A common science-fiction conceit is some advanced technology finding its way into a primitive culture, so why not consider what might happen if my smartphone were transported a few centuries back in time?

Of course, my most strongly anticipated smartphone use, location services, would have been completely useless as recently as 30 years ago, let alone during the 1700s.  You see, these services require at least 24 GPS satellites in near earth orbit, which didn't happen until 1993.

My smartphone's plain old telephony functionality would also have been useless surprisingly recently, courtesy of its need for large numbers of cell towers, to say nothing of the extensive communications network interconnecting them.  And I am not convinced that my smartphone would have been able to use the old analog cell towers that were starting to appear in the 1980s, but even if it could, for a significant portion of life, my smartphone would have completely useless as a telephone.

Of course, the impressive social-media capabilities of my smartphone absolutely require the huge networking and server infrastructure that has been in place only within the past couple of decades.

And even though my smartphone's battery lifetime is longer than I expected, extended operation relies on the power grid, which did not exist at all until the late 1800s. So any wonderment generated by my transported-back-in-time smartphone would be of quite limited duration.  But let's avoid this problem through use of a solar-array charger.

My smartphone probably does not much like water, large changes in temperature, or corrosive environments.  Its dislike of adverse environmental conditions would have quickly rendered it useless in a couple of my childhood houses, to say nothing of almost all buildings in existence a couple of centuries ago.  This means that long-term use would require confining my smartphone to something like a high-end library located some distance from bodies of salt water and from any uses of high-sulfur coal.  This disqualifies most 1700s Western Hemisphere environments, as well as many of the larger Eastern Hemisphere cities, perhaps most famously London with its pea-soup "fogs".  Environmental considerations also pose interesting questions regarding exactly how to deploy the solar array, especially during times of inclement weather.

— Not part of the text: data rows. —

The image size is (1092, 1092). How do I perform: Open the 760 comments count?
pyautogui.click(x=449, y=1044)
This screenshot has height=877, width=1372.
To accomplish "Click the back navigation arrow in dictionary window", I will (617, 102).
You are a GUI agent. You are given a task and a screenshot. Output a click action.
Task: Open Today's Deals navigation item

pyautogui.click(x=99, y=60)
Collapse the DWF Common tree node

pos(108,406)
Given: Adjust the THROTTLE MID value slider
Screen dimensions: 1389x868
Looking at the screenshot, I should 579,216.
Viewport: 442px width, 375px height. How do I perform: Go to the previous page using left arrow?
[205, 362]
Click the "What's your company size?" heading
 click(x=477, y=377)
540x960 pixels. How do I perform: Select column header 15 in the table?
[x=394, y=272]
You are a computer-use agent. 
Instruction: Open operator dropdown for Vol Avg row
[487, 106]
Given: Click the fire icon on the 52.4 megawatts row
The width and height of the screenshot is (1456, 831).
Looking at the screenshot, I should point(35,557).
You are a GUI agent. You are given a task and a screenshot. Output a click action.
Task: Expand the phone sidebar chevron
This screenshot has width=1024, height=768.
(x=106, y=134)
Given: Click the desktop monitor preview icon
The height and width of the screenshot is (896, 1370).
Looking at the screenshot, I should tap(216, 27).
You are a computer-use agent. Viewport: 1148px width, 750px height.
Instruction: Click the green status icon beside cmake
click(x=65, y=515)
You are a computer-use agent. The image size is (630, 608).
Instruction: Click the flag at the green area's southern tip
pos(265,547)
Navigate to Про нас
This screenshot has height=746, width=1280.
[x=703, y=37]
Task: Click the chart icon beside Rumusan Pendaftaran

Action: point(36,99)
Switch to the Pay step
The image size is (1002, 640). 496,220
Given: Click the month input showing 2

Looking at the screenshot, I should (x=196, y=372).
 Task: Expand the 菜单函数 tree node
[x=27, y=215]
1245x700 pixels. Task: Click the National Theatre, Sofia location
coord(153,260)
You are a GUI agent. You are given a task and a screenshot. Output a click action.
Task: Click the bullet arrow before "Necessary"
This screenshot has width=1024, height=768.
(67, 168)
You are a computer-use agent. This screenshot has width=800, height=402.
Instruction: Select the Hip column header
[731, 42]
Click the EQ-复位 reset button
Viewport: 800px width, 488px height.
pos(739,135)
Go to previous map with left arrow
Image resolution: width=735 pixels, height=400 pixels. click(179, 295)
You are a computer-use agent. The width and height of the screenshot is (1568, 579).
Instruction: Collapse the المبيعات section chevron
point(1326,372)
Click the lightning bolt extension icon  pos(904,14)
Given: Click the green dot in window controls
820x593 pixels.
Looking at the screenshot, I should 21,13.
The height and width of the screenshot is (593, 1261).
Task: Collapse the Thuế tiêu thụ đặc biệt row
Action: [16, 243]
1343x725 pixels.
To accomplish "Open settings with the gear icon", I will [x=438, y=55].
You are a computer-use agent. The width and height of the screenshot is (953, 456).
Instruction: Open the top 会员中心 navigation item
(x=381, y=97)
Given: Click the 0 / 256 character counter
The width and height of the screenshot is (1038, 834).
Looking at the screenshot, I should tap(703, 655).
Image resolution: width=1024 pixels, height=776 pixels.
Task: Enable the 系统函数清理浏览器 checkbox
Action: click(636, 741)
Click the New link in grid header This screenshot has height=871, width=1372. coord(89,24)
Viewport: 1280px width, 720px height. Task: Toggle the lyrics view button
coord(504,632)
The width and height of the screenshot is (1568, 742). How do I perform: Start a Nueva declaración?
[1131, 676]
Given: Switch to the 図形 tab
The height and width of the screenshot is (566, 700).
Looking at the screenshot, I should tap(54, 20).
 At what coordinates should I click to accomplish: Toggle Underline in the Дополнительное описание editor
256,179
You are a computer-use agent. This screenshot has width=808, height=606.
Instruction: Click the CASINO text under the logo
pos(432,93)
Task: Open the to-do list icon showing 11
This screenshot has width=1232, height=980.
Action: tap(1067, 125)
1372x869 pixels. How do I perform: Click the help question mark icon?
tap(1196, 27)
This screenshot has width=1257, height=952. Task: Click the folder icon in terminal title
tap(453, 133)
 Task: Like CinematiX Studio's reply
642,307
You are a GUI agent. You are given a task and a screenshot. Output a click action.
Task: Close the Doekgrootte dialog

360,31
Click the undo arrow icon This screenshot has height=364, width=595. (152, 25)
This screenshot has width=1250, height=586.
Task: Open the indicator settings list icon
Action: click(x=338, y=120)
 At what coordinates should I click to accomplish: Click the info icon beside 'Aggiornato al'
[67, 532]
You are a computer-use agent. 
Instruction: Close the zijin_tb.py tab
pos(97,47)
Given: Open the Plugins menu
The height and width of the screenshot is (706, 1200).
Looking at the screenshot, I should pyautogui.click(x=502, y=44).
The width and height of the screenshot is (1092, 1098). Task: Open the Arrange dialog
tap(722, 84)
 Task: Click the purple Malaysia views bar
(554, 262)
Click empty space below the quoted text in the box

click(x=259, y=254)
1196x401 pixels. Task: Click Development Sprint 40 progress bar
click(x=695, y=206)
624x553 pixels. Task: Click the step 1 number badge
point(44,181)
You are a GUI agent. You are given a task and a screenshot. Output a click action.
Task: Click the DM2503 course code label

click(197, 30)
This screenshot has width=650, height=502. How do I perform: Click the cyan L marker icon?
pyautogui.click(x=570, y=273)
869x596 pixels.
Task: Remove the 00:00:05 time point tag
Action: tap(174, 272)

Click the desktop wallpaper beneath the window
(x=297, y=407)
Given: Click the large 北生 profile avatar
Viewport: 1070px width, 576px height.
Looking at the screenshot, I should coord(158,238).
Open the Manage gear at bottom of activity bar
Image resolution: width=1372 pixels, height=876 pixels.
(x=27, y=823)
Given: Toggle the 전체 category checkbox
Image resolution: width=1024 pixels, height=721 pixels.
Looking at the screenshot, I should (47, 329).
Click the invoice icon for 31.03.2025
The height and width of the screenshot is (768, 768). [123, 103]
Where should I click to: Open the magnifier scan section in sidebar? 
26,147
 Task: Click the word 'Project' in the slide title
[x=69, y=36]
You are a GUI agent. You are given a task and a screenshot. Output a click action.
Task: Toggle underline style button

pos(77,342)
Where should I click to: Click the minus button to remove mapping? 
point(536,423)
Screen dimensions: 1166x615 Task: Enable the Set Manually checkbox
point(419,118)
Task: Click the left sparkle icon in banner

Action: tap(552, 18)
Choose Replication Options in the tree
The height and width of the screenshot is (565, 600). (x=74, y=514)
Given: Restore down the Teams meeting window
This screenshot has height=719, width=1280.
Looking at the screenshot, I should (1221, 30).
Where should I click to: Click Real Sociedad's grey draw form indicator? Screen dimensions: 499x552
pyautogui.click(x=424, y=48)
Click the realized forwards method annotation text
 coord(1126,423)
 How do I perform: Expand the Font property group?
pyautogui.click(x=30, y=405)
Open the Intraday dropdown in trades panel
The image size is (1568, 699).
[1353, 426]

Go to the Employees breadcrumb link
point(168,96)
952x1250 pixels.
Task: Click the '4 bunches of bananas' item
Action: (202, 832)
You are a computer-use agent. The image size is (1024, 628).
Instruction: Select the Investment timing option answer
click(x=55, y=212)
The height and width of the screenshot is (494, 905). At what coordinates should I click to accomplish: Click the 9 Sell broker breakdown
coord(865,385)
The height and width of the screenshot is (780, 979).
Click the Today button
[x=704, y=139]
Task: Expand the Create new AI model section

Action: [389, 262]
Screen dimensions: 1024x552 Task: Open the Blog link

So what could my smartphone do back in the 1700s?

  • Record, store, and play back audio.  This seems unimpressive, but given Dom Pedro II's "My God it talks!" reaction to a demonstration of telephony, perhaps it might pique some interest.  Or provoke accusations of witchcraft, as the case might be.

  • Take, store, and display photos.  But it would not be possible to print them, so the services of an artist would still be required.

  • Edit photos.  However, this might not be seen as particularly valuable, especially given the need for an artist as printer.

  • Measure sound and light intensity (courtesy of Clifford Dibble).  It is not clear how valuable this would seem to our 1700s counterparts, but given the N-ray fiasco much later on, there can be no doubt that this would be quite useful.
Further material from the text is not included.